How to write "Pretty Code"? - iloveprettycode

I'm looking for books, guides, tutorials to "beautiful code". I'm looking to improve my programming style with better variable name choices, comments, and white space usage. I'd like to learn reasons why certain bracket placement is advantageous to others, or why 2 space indents are better than 4 and so forth. I realize that some of these issues may be language dependent, but there are some general rules to follow.<p>The only book I've come across regarding this is the Kernighan and Plauger's "The Elements of Programming Style". However it's a bit outdated.
======
DanielStraight
Two words: Code Complete.

[http://www.amazon.com/Code-Complete-Practical-Handbook-
Const...](http://www.amazon.com/Code-Complete-Practical-Handbook-
Construction/dp/0735619670)

------
mooism2
Most of what is written on this topic is essentially opinion and not fact.

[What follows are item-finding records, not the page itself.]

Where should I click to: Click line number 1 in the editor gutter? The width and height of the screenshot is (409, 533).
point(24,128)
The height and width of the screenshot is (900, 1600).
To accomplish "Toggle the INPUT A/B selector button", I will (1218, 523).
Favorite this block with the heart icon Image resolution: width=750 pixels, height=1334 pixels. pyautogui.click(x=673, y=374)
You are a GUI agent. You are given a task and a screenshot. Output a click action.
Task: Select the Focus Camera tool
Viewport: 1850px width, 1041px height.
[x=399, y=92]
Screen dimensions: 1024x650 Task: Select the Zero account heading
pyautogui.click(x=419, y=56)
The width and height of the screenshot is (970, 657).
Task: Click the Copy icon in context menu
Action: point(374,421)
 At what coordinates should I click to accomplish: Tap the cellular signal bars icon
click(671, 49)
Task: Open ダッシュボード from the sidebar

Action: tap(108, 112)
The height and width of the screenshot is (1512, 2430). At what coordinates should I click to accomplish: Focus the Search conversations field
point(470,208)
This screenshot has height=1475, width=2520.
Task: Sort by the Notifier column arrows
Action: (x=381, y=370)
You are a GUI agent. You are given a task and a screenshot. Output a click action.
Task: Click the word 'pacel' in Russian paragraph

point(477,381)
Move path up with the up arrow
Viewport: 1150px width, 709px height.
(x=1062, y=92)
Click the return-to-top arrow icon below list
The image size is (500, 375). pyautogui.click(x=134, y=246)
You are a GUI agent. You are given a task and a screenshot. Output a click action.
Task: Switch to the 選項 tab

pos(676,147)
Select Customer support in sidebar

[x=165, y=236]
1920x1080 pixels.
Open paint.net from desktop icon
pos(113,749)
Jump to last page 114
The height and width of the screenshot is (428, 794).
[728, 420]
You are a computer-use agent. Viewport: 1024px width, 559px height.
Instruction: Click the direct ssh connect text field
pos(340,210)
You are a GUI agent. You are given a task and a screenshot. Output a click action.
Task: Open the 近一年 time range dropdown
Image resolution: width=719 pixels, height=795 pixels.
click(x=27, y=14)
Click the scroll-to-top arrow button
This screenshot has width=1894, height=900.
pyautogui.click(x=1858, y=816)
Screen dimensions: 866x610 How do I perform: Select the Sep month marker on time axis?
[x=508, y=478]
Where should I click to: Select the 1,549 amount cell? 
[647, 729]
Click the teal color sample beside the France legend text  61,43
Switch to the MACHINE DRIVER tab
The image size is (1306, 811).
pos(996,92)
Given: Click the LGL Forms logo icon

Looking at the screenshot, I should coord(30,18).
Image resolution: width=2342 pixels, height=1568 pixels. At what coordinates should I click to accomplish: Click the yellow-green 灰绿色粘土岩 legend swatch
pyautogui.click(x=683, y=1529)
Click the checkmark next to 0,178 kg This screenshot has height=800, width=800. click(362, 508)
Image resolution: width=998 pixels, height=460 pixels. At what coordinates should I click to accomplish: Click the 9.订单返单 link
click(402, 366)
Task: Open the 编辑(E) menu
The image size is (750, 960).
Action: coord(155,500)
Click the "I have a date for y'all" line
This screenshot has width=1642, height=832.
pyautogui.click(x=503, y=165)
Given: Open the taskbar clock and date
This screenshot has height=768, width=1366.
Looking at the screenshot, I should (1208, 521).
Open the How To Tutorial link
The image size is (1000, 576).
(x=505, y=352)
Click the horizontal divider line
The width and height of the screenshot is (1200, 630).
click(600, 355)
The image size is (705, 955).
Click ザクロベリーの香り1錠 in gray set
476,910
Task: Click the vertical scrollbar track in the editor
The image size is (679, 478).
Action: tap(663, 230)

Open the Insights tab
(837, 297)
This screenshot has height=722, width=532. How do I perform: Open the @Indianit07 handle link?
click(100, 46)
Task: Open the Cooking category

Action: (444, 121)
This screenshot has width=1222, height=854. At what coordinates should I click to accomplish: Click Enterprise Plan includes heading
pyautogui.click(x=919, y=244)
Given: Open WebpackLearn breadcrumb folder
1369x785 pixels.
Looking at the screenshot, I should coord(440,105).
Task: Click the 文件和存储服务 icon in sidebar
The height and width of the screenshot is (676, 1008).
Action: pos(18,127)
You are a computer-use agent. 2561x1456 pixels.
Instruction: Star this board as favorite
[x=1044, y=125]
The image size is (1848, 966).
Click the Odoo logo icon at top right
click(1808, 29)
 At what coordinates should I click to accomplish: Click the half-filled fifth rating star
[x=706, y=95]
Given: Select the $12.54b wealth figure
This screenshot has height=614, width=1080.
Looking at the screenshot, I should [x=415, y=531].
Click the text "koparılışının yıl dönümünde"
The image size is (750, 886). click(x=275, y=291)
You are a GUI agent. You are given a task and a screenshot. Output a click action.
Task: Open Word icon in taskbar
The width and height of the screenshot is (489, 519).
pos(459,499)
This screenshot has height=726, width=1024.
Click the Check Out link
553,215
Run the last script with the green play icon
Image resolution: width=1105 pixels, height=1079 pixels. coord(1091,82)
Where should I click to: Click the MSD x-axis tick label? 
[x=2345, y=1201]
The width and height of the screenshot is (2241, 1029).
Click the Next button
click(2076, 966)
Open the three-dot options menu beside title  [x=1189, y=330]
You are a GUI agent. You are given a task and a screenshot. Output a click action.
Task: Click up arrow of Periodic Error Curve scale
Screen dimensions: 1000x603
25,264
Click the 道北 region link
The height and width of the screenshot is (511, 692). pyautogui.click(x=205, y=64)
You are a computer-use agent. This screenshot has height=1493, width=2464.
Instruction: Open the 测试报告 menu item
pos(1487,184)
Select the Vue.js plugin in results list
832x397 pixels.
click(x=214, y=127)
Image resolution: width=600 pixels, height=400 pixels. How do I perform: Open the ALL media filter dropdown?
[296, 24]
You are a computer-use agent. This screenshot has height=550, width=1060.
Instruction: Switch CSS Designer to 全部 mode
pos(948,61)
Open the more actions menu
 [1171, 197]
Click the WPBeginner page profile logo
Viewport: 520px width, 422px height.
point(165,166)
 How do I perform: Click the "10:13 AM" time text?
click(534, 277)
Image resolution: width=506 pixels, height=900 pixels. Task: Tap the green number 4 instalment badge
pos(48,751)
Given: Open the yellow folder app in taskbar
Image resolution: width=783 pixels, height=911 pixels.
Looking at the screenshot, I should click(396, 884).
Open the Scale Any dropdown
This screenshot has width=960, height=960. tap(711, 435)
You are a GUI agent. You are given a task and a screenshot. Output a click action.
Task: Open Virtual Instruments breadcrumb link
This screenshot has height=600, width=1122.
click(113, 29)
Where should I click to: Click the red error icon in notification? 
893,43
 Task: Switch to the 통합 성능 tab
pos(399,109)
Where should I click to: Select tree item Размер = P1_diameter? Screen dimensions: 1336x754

In that spirit, this is an article worth reading and thinking about:
<http://www.joelonsoftware.com/articles/Wrong.html>

------
nimmen
i read some great book about similar things you looking for, but forgot its
name :/ [http://www.amazon.com/Code-Craft-Practice-Writing-
Excellent/...](http://www.amazon.com/Code-Craft-Practice-Writing-
Excellent/dp/1593271190) this one might be it, but i dont remember now as i
dont have that book near me